## [QUOTED PASSAGE]
The agreement honours India’s commitment to increase energy purchases from the US. “LPG supply from the US would lead to better diversification of LPG imports, reducing dependence on the Gulf, along with narrowing down India’s trade surplus with the USA,” says Hardik Shah, director at Care Ratings.
Pertinently, India’s LPG purchase agreement also matters for the US, which is seeing a major expansion in LPG export terminal capacity. As China, traditionally a large buyer of LPG from the US, has crimped purchases from North America amid their trade war, it has become important for the US to find alternative markets for its fuel.
What’s more, the demand for LPG and fossil fuels is expected to grow in India for the foreseeable future. This makes India a vital market for energy producers across the globe. India is not expected to see peak oil demand till 2045-50, much later than global peak oil demand.

## [DATA BLOCK]

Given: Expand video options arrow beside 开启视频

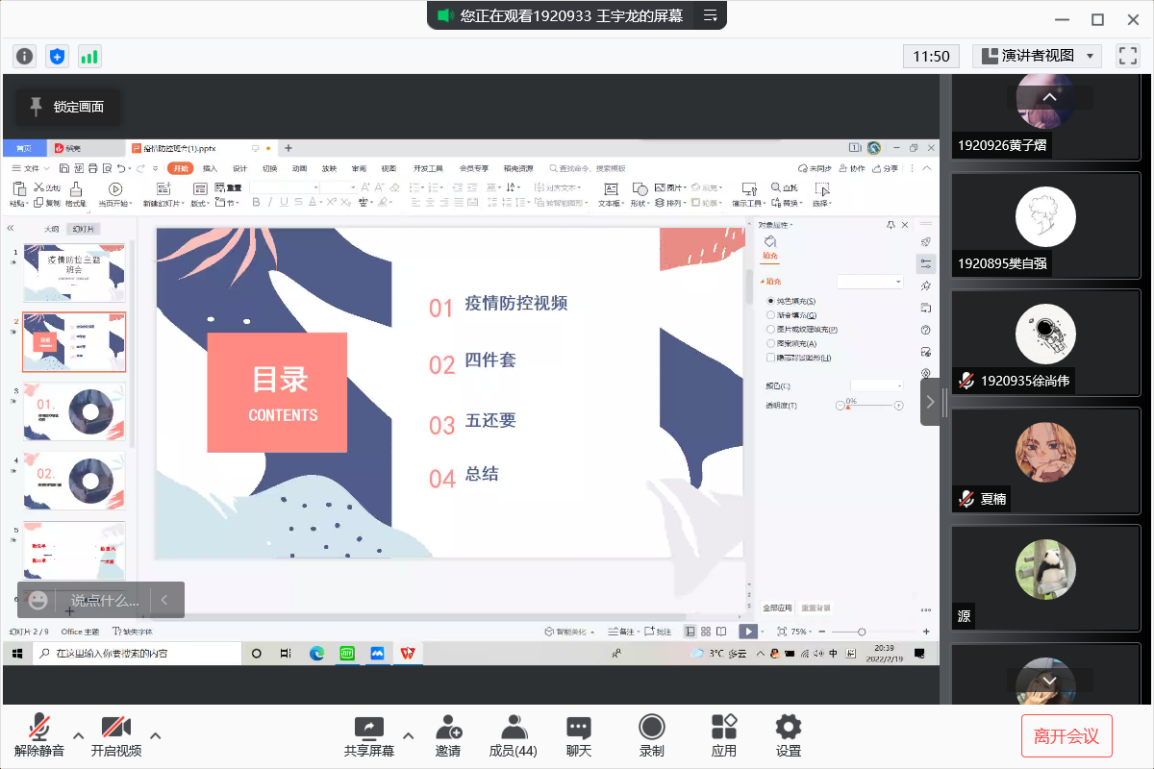Looking at the screenshot, I should click(155, 735).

## [WRITTEN PROBLEM 1]
Transcribe part of the passage on India's LPG imports, beginning at the words "Pertinently, India’s LPG" and stopping after the words "for its fuel.".
## [WRITTEN PROBLEM 2]
According to the passage on India's LPG imports, until when is India not expected to see peak oil demand?

## [EXERCISE SOLUTION 1]
Pertinently, India’s LPG purchase agreement also matters for the US, which is seeing a major expansion in LPG export terminal capacity. As China, traditionally a large buyer of LPG from the US, has crimped purchases from North America amid their trade war, it has become important for the US to find alternative markets for its fuel.

## [EXERCISE SOLUTION 2]
Till 2045-50.